Il disco
- Etichetta:Autoprodotto
- Città:Muotathal (Svizzera)
- Genere:Folk/Thrash Metal
- Line Up:
- Andrea (voce)
- Selv (chitarra)
- Pauli (basso)
- Piri (batteria)
- Laura Kalchofner (flauto)
Sto facendo un po’ di fatica a capire se Civitas Interitus mi piace o no – di solito è un buon segno, ma gli svizzeri Infinitas stanno facendo un sacco di cose nuove e un sacco di cose che ho già sentito più volte. Più che di interpretare ciò che penso, si tratta di pesare il bene contro il male.
Si apre bene – Alastor, che segue alla introduttiva e atmosfericamente narrata The Die Is Cast, parte in quinta con un blast beat che transiziona verso un power/trash molto efficace con aggiunta di violino – ma si fa un po’ fatica a mantenere l’attenzione, e c’è una certa mancanza di groove e di decisione anche nella successiva Samael, in cui si inseriscono occasionalmente cori maschili che danno quel pizzico di forza necessaria, seppur in maniera limitata.
Le chitarre armonizzate e il ritmo più lento e meditativo di Labartu portano in tavola una pausa necessaria, un cambio di atteggiamento che torna al consueto thrash col violino solo verso i due minuti e mezzo. Qui però la batteria si fa strada in maniera prepotente, spezzando i ritmi e dando una prova di forza davvero interessante. Si comincia a palesare però di nuovo il problema principale che si trascina lungo tutto il disco: la fatica nel mantenere i pezzi interessanti oltre l’impatto iniziale, e di spingere verso una qualità costante piuttosto che a sprazzi di genio.

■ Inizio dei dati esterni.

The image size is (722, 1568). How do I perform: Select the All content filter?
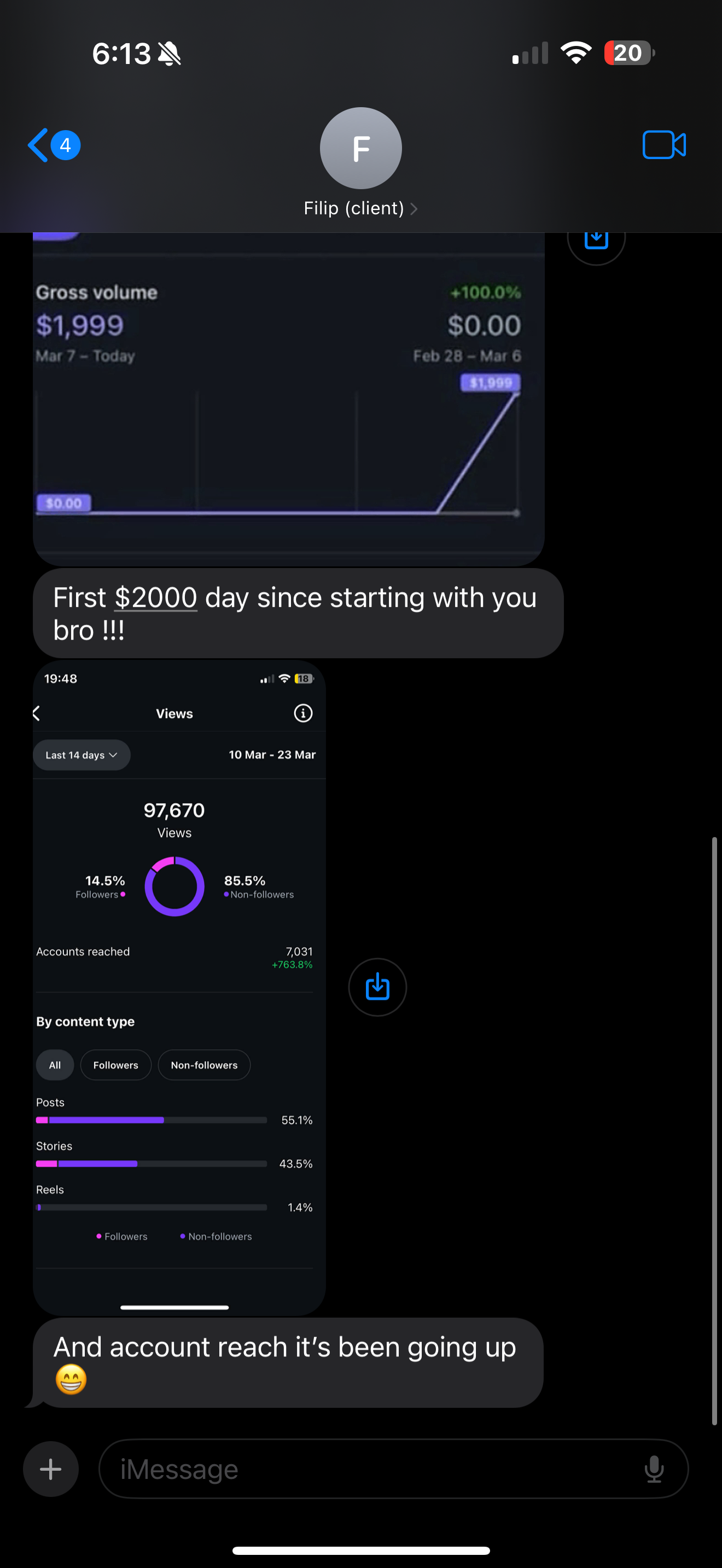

Il duo Aku Aku / Skylla è un altro ottimo esempio: a un lavoro di chitarre elettriche pulite che portano alla mente tutti altri generi, con un approccio quasi post rock e un violino a volte pizzicato, segue un interessante pezzo thrash/NWOBHM più melodico, giocato su accordi distorti e ritmica molto trattenuta, con un valido assolo e una coda a piano e violino. A queste però segue Rudra, che è un pezzo che più thrash tradizionale non si può, e non sembra portare molto di davvero nuovo in campo, con poca ispirazione per le linee e a tratti confusionario… per poi arrivare a Morrigan, il brano assolutamente più folk del disco e forse la traccia migliore. È un ritmo altalenante, che mi fa venir voglia di selezionare quali canzoni inserire in una playlist piuttosto che digerire l’intero album di seguito.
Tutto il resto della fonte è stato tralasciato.